Del resto, quando un gruppo “nuovo” decide di affrontare un genere di musica come l’
heavy metal, qualificato da un carattere fondamentalmente “conservatore” e rigoroso, l’unica sfida davvero impegnativa e
ambiziosa, forse addirittura più “insidiosa” del tentare la strada di una novità
assoluta, è quella di riuscire a offrire qualcosa di “proprio”, per non diventare un
facsimile (anche se magari molto competente) dei maestri e dei notabili di un mondo in cui tutto sembra davvero già stato detto.
Ebbene, i nostri per nulla intimoriti dalla gravosa incombenza, sfornano una modalità operativa veramente degna di attenzione, capace di elaborare una commistione vincente e “personale” di power-metal germanico-americano, di foschi bagliori NWOBHM e di vaporose esalazioni doom, inoculata d’incombenze thrash e favorita da un gusto creativo fortemente drammatico ed enfatico, non lontano dalle istanze dell’epic metal più suggestivo.
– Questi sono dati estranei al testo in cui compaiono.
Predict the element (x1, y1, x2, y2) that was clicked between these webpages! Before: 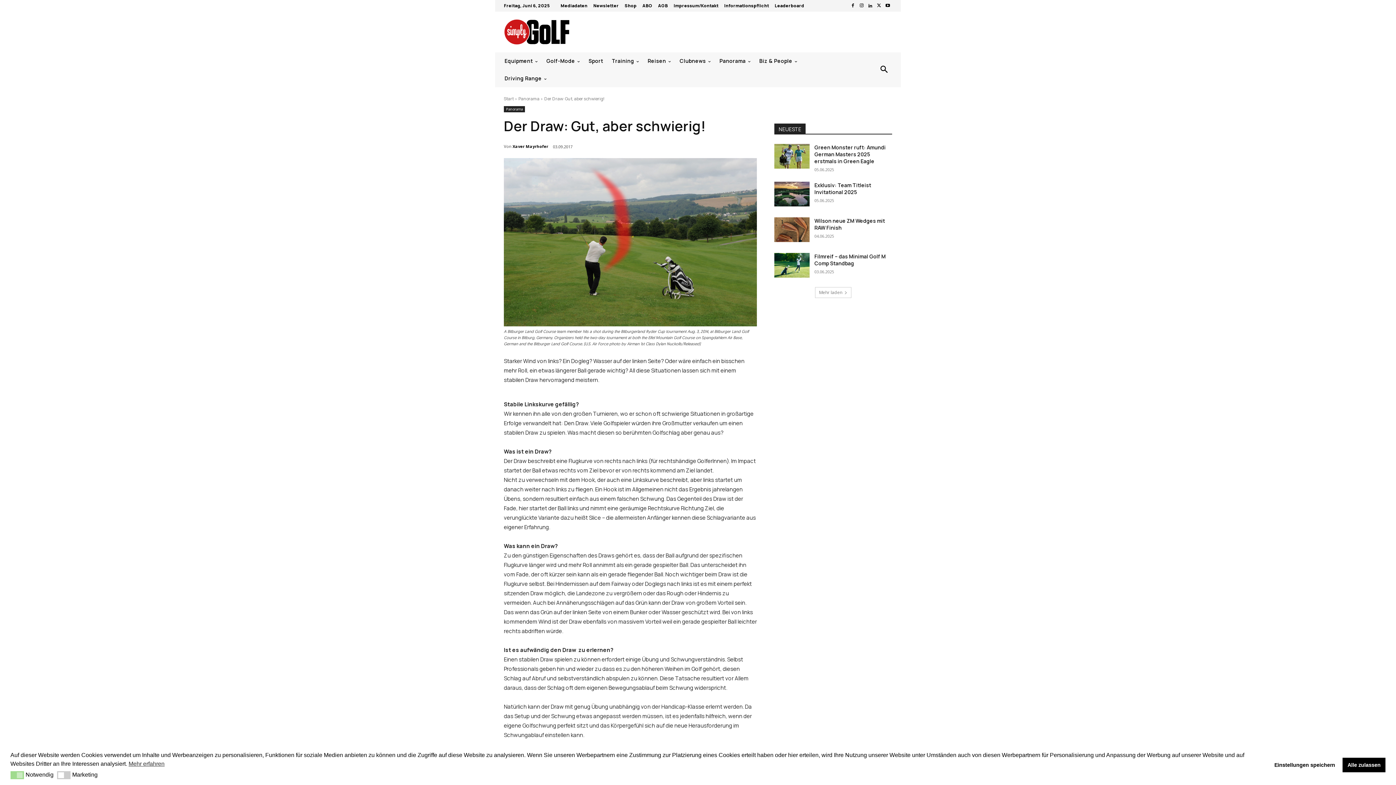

In questo modo, “A dark passage”, si rivela come un eccellente esempio di HM ampiamente riconoscibile nella sua
fiera appartenenza ispirativa ma anche sufficientemente indipendente dalle celebrità del settore (nel caso specifico potremmo genericamente menzionare Judas Priest, i primi Savatage, i Metal Church, i Rage, i Sanctuary o i Grave Digger …) da risultare, alla fine, come una dissertazione su temi noti assai credibile, stimolante e temperamentale.
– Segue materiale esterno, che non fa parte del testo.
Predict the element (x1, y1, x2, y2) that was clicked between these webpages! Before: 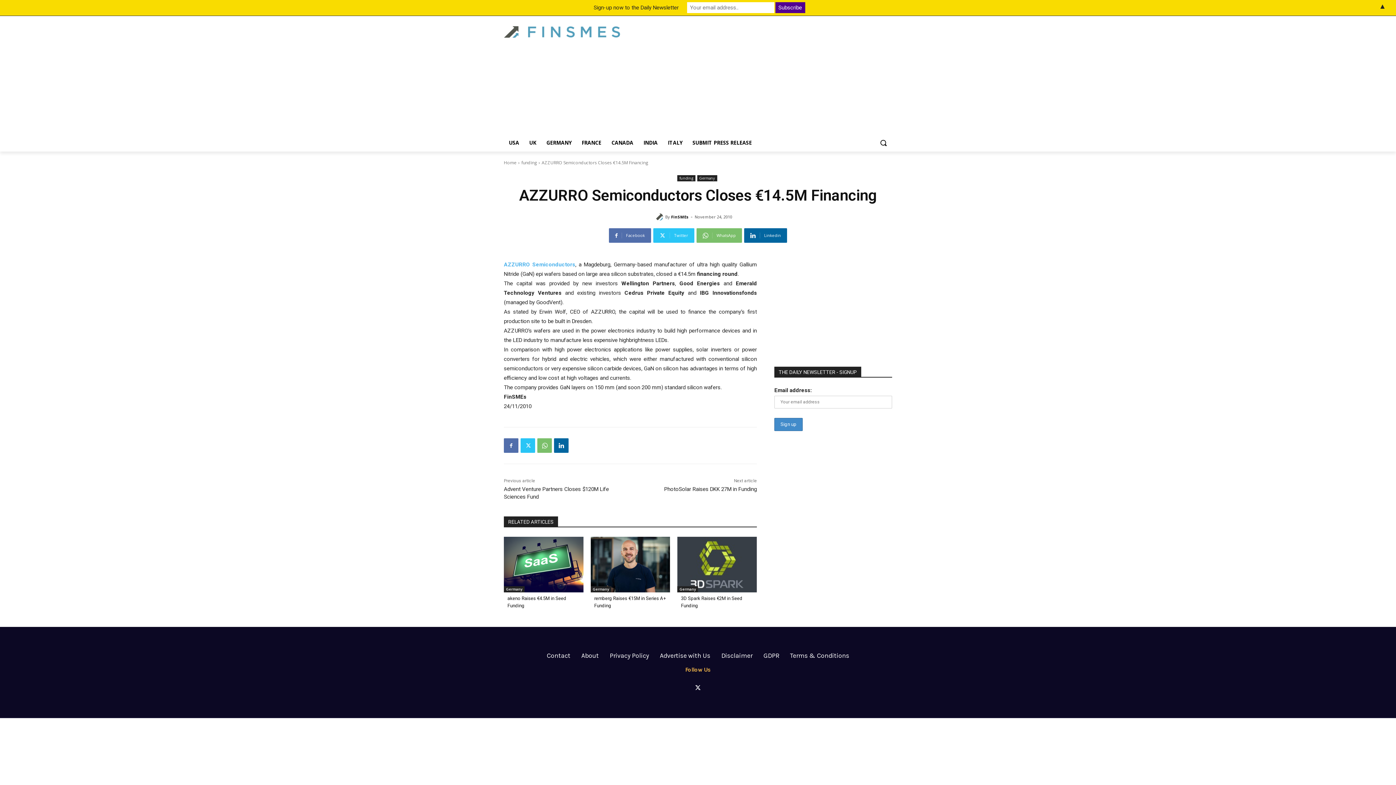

Un fitto intreccio di sincronismi chitarristici, una sezione ritmica in evidenza per duttilità e forza, la voce al tempo stesso
predatoria ed evocativa di Stefano Castagna e, soprattutto, la capacità di amplificare il suono attraverso dosi massicce di un pathos quasi esoterico nel suo alito solforoso, rendono brani come la tenebrosa “The wait”, la maestosa “The rise” (un “signor” pezzo, davvero, che potrebbe piacere, ad esempio, ai fans dei Nevermore!), la “semplice” e irresistibile “Shadows”, l’intensa "Change woman for hell” e ancora la spietata e volubile “Perpetual circle”, momenti di grande godimento per ogni
metal-head che consideri la vitalità espressiva un eloquente segno di distinzione.
Da rilevare, poi, la bella “Tears”, uno strumentale le cui “spirali” vengono sapientemente pilotate con buongusto e una discreta brillantezza armonica.
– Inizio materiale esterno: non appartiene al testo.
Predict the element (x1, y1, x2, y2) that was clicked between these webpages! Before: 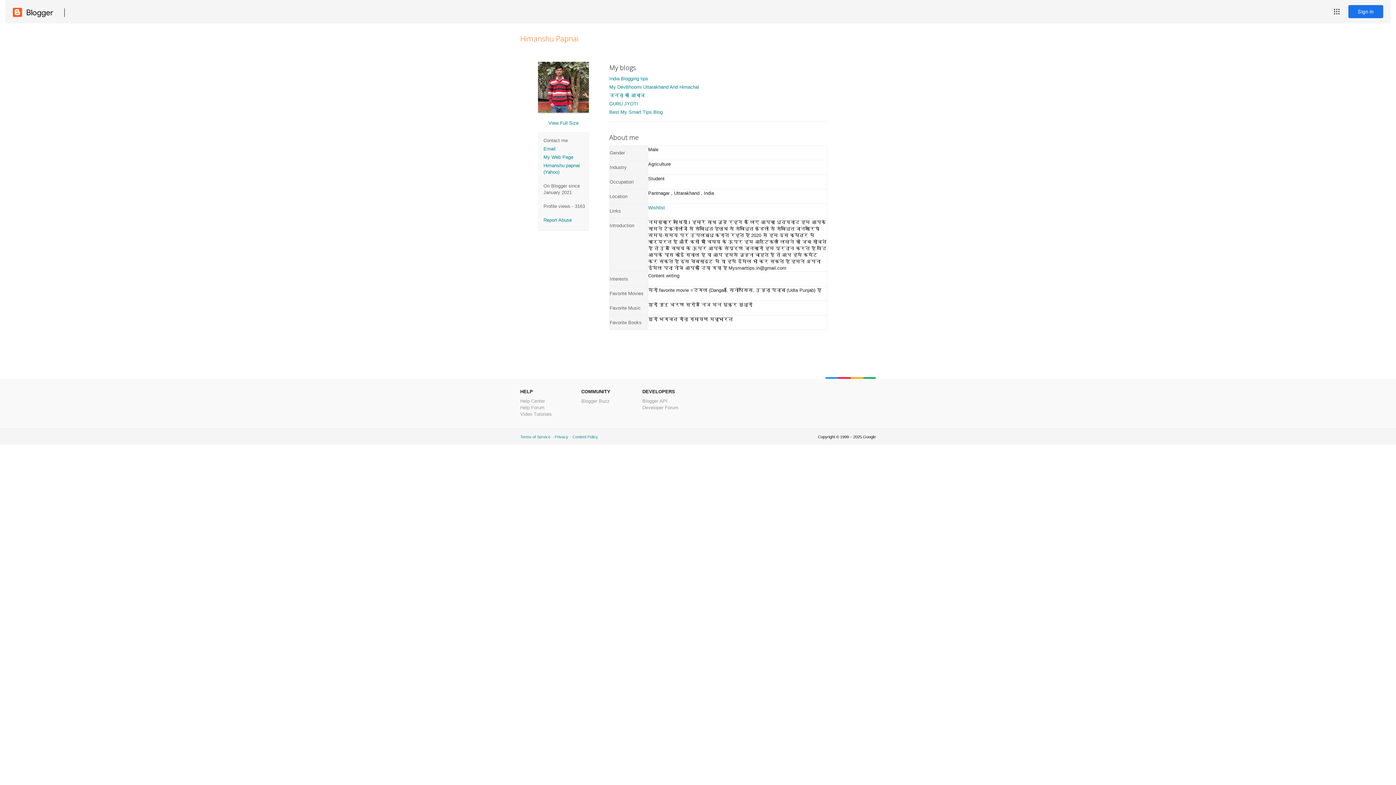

Se ricostruiamo la storia di questo disco, in pratica un demo registrato nel 2007 (“The rise”) rimasterizzato e ricantato, appaiono evidenti i possibili margini di miglioramento di una band che riesce fin da ora a emergere per personalità dalla massa dei frequentatori del settore e che potrà in futuro, se i miei fedeli timpani non mi tradiscono, forte della sua natura
demoniaca (i Balrog sono creature oscure e spaventose scaturite dalla fervida immaginazione di J.R.R. Tolkien), volare ancora più in alto, là dove gli emuli da “laboratorio” non riescono proprio ad arrivare … per la nostra soddisfazione e per una gratificazione
ad memoriam del buon Johann Wolfgang.